Каспер чуть развернулся, чтобы поцеловать его. Роан всё ещё улыбался, прильнул к нему, и в обволакивающей тишине комнаты они были отданы самим себе — вместе со временем, глубокой пропастью рубившей их возможности, с ранами, заживающими или открывающимися вновь, с неразберихой в несуществующих отношениях. Но сейчас было хорошо. В большем они не нуждались.
Это была первая ночь, проведённая вместе, когда они просто спали, обнявшись, отвечая на тепло другого своей теплотой.
«Я не хочу, чтобы тебе было больно, — думал Каспер, и мягкой лаской его дыхание таяло в волосах Роана, в которые он уткнулся. — Я не хочу, чтобы что-либо в этом мире причиняло тебе боль. В том числе я».
Но последнее всё равно оставалось.
Надо же. С других обещания берёт, а своё самое главное никак не даст.
========== Барвинковый ==========
Это почти смешно.
— Кажется, мы с тобой два круглых идиота, — смех Каспера разрезал мягкую белизну окутавшей их зимы, и Роан качал головой, соглашаясь, потому что даже он, весь такой опытный и мудрый, не мог подобрать слова лучше. Он обнимал Каспера, то и дело отодвигаясь слегка, чтобы заглянуть в лицо, и они не знали, как ещё сейчас доказывать, что ещё сейчас прояснять.
Голова звенела от счастья.
Это взаимно.
У Каспера немного щипало глаза и першило в горле, голос казался совсем другим — высоким, настолько он был переполнен счастьем. Роан сиял ярче солнца и ярче отражавшего свет снега, и никогда его улыбка не была ещё такой прекрасной.
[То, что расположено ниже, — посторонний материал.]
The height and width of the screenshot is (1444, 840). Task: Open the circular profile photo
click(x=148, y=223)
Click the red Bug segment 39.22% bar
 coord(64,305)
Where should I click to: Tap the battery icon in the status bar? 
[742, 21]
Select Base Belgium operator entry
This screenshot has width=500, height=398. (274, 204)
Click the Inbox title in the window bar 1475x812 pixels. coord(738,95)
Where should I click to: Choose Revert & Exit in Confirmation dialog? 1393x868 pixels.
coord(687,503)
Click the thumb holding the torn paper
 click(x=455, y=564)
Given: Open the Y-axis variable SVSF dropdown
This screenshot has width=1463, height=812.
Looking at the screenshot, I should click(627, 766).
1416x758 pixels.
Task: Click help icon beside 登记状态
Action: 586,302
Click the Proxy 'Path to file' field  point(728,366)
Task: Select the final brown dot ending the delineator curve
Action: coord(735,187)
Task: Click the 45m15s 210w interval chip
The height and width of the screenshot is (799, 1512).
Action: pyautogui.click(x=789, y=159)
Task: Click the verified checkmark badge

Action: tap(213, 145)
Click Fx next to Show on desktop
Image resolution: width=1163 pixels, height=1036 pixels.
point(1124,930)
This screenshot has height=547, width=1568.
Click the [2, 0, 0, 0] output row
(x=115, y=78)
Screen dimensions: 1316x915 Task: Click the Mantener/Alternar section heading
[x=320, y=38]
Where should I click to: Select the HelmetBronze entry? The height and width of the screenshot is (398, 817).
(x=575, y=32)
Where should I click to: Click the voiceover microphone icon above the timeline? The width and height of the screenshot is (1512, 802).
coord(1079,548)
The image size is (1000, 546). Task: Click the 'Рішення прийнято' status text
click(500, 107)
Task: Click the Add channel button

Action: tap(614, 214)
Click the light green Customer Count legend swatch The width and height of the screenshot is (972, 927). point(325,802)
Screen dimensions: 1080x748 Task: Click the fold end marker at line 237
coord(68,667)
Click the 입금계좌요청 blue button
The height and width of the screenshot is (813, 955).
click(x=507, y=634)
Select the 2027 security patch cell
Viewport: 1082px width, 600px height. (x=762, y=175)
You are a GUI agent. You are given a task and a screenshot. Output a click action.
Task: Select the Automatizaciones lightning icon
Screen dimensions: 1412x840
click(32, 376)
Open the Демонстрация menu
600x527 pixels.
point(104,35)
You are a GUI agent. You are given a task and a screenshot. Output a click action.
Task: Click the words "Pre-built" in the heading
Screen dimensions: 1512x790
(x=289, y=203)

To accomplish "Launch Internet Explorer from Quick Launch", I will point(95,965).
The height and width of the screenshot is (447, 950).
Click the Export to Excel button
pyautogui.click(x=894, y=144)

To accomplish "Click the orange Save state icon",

Это взаимно. Всё, что между ними, это взаимно.
Роан любит его.
Небо расстилалось над их головами, город жил своей жизнью, но весь мир ничего не значил для двоих посреди парка, тех, кто, пройдя столько трудностей, столько бесконечных мук от самих себя, кто даже не представлял возможным мольбу о понимании — они всё это время даже не попытались чисто и напрямую поговорить! Каспер боялся потери тепла, Роан боялся завершения, они просто идиоты, они оба просто идиоты!